On Saturday 07 January 2006 04:19, Nick Piggin wrote:
Andi Kleen wrote:
On Saturday 07 January 2006 03:52, Nick Piggin wrote:
No. On many load/store architectures there is no good way to do local_t,
so something like ppc32 or ia64 just uses all atomic operations for
well, they're just broken and need to be fixed to not do that.
How?
If anything use the 3x duplicated data setup, not atomic operations.
Also I bet with some tricks a seqlock like setup could be made to work.
I asked you how before. If you can come up with a way then it indeed
might be a good solution...
I'll try to work something up.
The problem I see with seqlock is that it is only fast in the read path. That path is not the issue here.
The common case - not getting interrupted would be fast.

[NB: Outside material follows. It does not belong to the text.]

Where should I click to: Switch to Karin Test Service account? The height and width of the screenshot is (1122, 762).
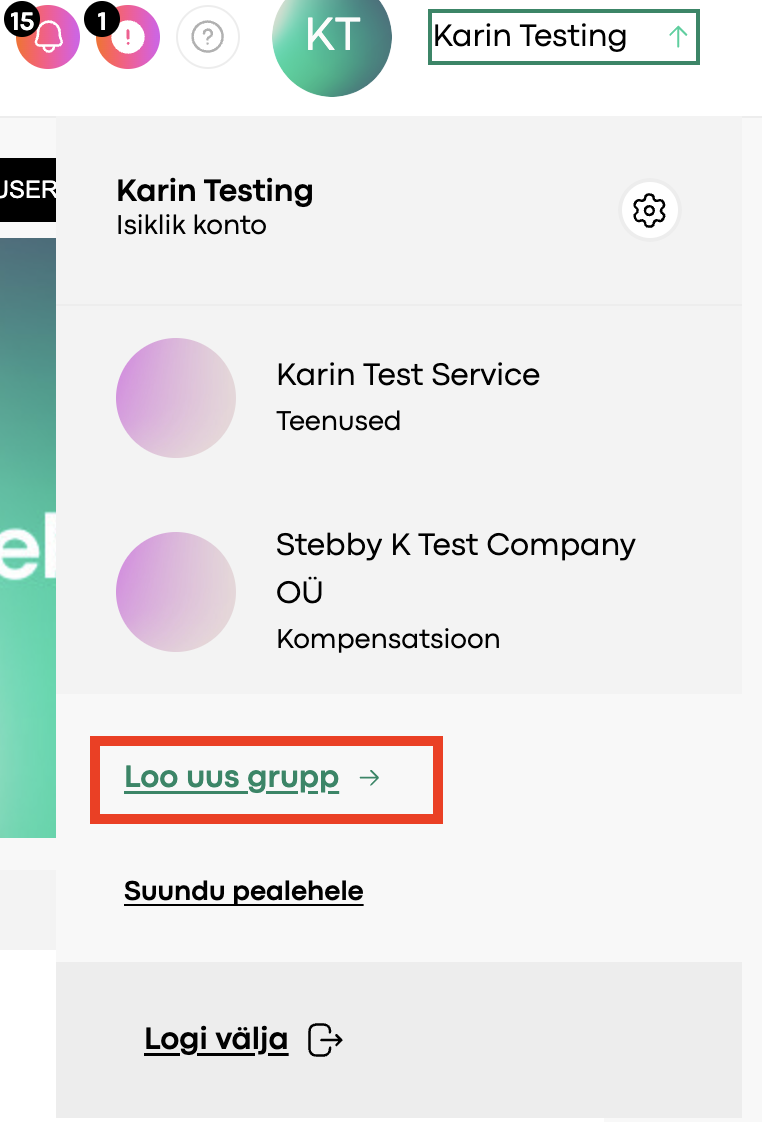coord(399,398)
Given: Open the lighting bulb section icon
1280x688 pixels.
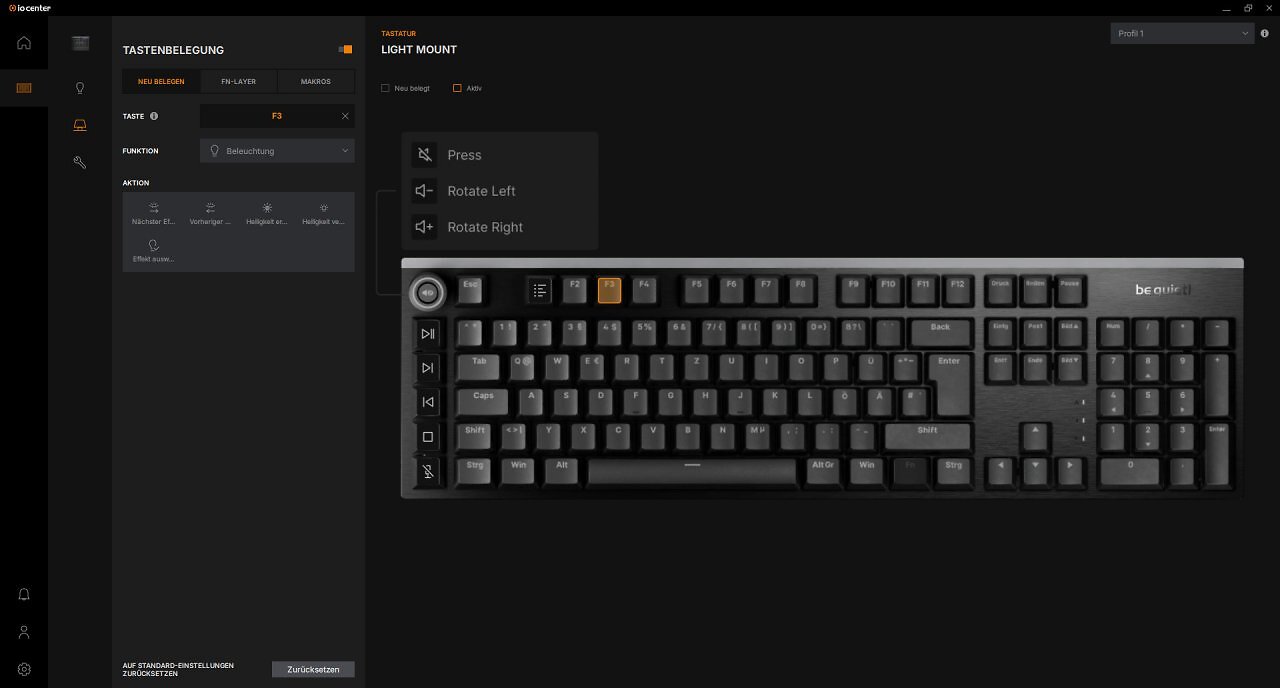Looking at the screenshot, I should [x=80, y=88].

local_t, and ppc64 uses 3 counters per-cpu thus tripling the cache
footprint.
and ppc64 has big caches so this also shouldn't be a problem.
Well it is even less of a problem for them now, by about 1/3.
Performance-wise there is really no benefit for even i386 or x86-64
to move to local_t now either so I don't see what the fuss is about.
Actually P4 doesn't like CLI/STI. For AMD and P-M it's not that much an issue,
but NetBurst really doesn't like it.